EXERCISE DETAILS:
Filter the entries that follow, copying every line in which the word "each" appears.

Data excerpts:

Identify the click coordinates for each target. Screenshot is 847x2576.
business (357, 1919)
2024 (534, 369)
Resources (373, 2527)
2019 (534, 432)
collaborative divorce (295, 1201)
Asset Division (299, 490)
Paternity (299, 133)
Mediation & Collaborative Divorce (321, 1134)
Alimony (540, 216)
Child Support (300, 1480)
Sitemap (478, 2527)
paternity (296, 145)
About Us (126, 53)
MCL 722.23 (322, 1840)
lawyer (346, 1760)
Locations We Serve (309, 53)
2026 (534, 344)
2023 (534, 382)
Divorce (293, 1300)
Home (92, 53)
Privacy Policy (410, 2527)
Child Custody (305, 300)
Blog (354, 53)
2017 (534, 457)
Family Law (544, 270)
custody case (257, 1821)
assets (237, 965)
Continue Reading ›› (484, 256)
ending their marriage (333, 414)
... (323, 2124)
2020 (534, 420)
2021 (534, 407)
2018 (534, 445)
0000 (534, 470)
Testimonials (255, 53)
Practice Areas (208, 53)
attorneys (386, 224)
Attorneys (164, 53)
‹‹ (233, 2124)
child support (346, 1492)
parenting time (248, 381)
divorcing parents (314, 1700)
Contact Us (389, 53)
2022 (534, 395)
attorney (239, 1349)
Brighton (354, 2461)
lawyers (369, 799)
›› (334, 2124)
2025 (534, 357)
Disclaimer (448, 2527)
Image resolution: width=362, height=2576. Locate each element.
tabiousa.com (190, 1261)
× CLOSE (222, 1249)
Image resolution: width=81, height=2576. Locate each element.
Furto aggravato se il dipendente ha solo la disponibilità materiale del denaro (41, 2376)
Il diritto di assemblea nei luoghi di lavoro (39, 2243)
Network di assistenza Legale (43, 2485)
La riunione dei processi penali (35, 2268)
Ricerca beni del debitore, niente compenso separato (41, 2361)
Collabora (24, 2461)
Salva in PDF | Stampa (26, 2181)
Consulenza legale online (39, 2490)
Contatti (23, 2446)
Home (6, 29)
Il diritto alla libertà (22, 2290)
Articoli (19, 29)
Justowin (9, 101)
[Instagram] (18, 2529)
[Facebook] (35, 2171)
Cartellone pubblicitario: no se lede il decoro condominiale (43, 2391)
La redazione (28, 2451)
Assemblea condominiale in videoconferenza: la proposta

SOLUTION FOR THIS TASK:
Identify the click coordinates for each target. Screenshot is 847x2576.
Image resolution: width=362, height=2576. Locate each element.
Image resolution: width=81, height=2576. Locate each element.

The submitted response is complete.